L’indice du coût de la main-d’œuvre mesure les variations trimestrielles des coûts horaires totaux de la main-d’œuvre supportés par les employeurs afin de permettre de suivre l’évolution de la pression des coûts due au facteur de production «travail». L’ICM fait partie de la famille des euro-indicateurs qui donnent des informations sur les évolutions économiques dans la zone euro. Eurostat publie un communiqué de presse trimestriel sur l’indice du coût horaire de la main-d’œuvre sur son site web, lequel contient une série complète de données ventilées par activité économique et selon les composantes du coût de la main-d’œuvre (coûts salariaux et non salariaux). Des taux de croissance trimestriels et annuels sont également disponibles sur le site web.

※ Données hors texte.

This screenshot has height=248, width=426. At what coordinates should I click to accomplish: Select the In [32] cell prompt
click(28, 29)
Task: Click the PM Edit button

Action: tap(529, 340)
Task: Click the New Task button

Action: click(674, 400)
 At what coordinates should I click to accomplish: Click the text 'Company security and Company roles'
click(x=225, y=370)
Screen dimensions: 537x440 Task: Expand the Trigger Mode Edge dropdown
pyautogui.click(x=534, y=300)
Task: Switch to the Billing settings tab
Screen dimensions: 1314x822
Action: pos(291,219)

En application de l’article 13 du règlement (CE) nº 450/2003, la Commission est tenue de présenter un rapport tous les deux ans au Parlement européen et au Conseil. Dans la mesure où les séries rétrospectives ont été analysées dans les rapports précédents, le présent rapport porte sur la qualité des données relatives à l’indice du coût de la main-d’œuvre reçues par la suite: du deuxième trimestre de 2018 (T2 de 2018) au premier trimestre de 2020 (T1 de 2020). Puisque le Royaume-Uni a été membre de l’Union européenne jusqu’au 31 janvier 2020, les données relatives à l’ICM transmises par ce pays ont également été incluses dans le présent rapport.

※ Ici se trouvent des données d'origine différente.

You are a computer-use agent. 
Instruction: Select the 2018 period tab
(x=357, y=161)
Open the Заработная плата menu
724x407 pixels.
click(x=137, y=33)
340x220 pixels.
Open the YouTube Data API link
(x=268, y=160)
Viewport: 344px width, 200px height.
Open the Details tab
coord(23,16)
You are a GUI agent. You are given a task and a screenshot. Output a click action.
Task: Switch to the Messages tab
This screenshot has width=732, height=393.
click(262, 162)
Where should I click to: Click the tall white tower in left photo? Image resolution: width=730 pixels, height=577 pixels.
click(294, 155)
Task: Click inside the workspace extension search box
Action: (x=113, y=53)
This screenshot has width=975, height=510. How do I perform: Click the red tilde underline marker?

En juillet 2003, la Commission a adopté le règlement (CE) nº 1216/2003, qui expose plus en détail les procédures à suivre par les États membres pour la transmission de leurs indices à la Commission, les corrections des effets calendaires et des variations saisonnières à apporter aux indices, ainsi que le contenu des rapports nationaux sur la qualité. En mars 2007, elle a adopté le règlement (CE) nº 224/2007, qui modifie le règlement (CE) no 1216/2003 et étend le champ d’application de l’indice du coût de la main-d’œuvre aux activités économiques définies dans les sections L, M, N et O de la NACE Rév. 1. Ces sections incluent principalement des services non marchands, dont la dynamique peut être différente de celle des services marchands. De plus, en août 2007, la Commission a adopté le règlement (CE) nº 973/2007, qui modifie plusieurs actes juridiques concernant des domaines statistiques spécifiques, dont l’indice du coût de la main-d’œuvre, en vue de la mise en œuvre de la nomenclature statistique des activités économiques définies dans la NACE Rév. 2.

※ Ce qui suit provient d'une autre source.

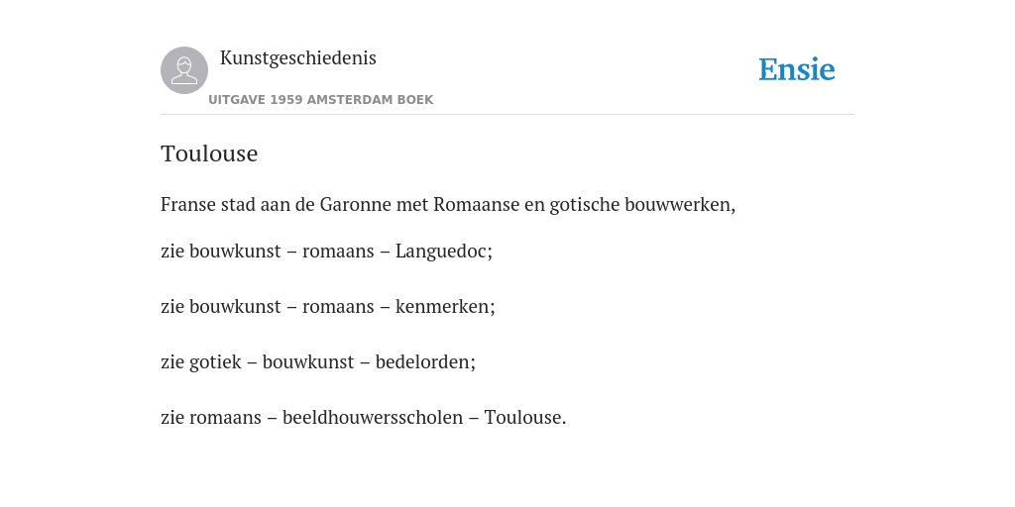Click the word Languedoc
The width and height of the screenshot is (1015, 507).
443,252
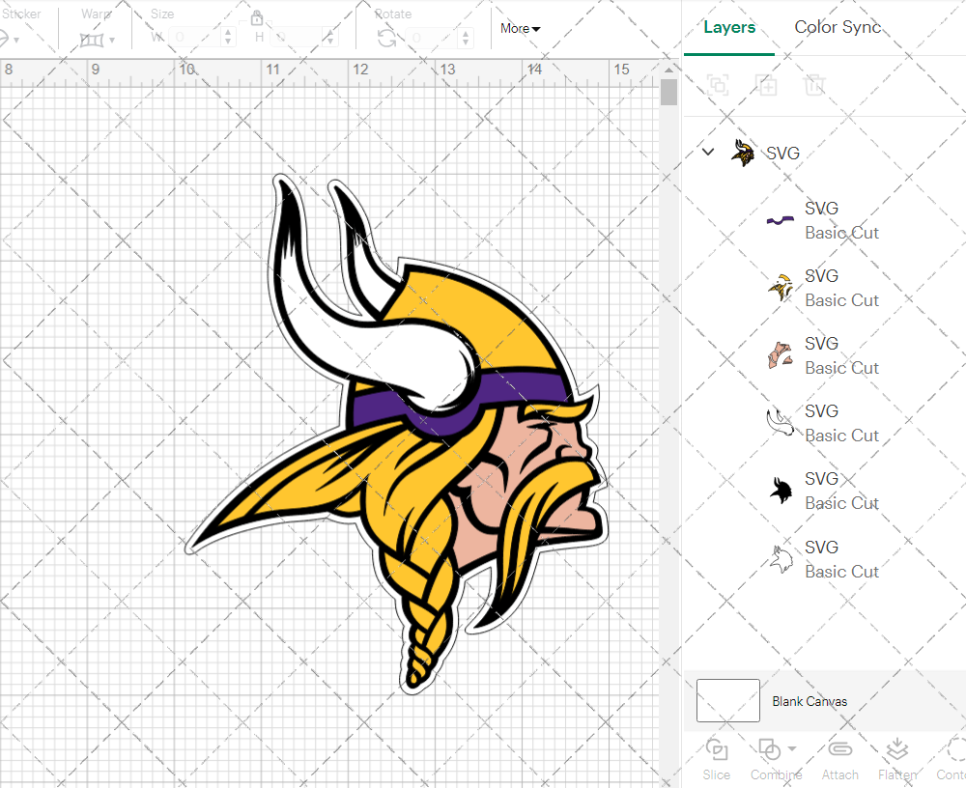Click the Duplicate layer icon

click(767, 86)
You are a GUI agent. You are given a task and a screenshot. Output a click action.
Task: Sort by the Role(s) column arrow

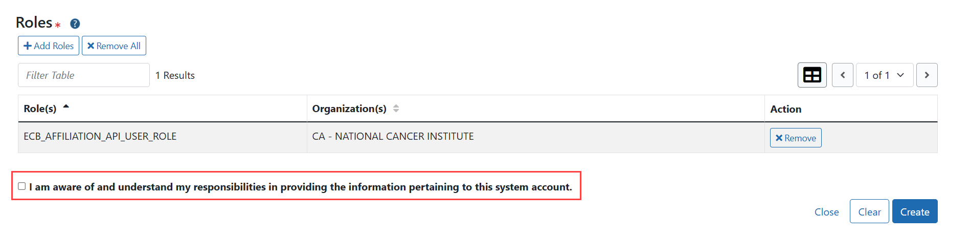66,107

L’annexe I du règlement (CE) nº 1216/2003 définit la qualité de l’indice du coût de la main-d’œuvre en fonction des critères suivants: pertinence, précision, ponctualité de la fourniture des données, accessibilité et clarté, comparabilité, cohérence et exhaustivité. Étant donné que l’accessibilité et la clarté ont été jugées satisfaisantes dans le rapport précédent relatif à l’ICM, nous mettrons l’accent sur la pertinence, l’exhaustivité, la ponctualité, la précision, la comparabilité et la cohérence.
II.PROGRÈS D’ORDRE GÉNÉRAL ENREGISTRÉS DEPUIS LE DERNIER RAPPORT
D’un point de vue législatif, aucune modification n’a été apportée depuis l’adoption du dernier rapport. Cependant, le retrait du Royaume-Uni de l’Union européenne a eu une incidence sur les agrégats de l’UE. En particulier, à partir du premier trimestre 2020, les publications de l’ICM reflètent la nouvelle composition de l’UE-27.
Les données relatives à l’ICM ont continué à être collectées en utilisant les normes SDMX pour améliorer la transmission des données et les rapports annuels sur la qualité ont été mis à jour dans le délai prévu, avant la fin de l’année suivant la période de référence.
Les données relatives à l’ICM ont fait l’objet d’un changement de base afin de tenir compte de la nouvelle année de référence (2016) pour laquelle de nouvelles données de référence obtenues à partir de la dernière enquête sur le coût de la main-d’œuvre (ECM 2016) sont devenues disponibles en 2019.
Les données sur les niveaux du coût horaire de la main-d’œuvre ont été mises à jour dans les trois mois suivant l’année de référence, sur la base des données relatives à l’ICM pour l’année 2019.
Enfin, le groupe de travail sur les statistiques du marché du travail (LAMAS) a approuvé un nouveau modèle conçu par Eurostat visant à collecter des informations sur les modèles de correction des variations saisonnières utilisés par les États membres dans le contexte de l’ICM.
Les paragraphes suivants détaillent ces évolutions.
2.1 Amélioration des normes de collecte des données
La dernière version des structures de données SDMX (format d’échange de données et de métadonnées statistiques) continue d’être utilisée avec succès pour la réception des données des États membres et l’élaboration de l’ICM, mais aussi pour la transmission à la Banque centrale européenne des données relatives à l’ICM.
L’outil de validation automatique (STRUVAL) a été utilisé pour signaler aux États membres les problèmes informatiques détectés dans leurs transmissions d’ICM.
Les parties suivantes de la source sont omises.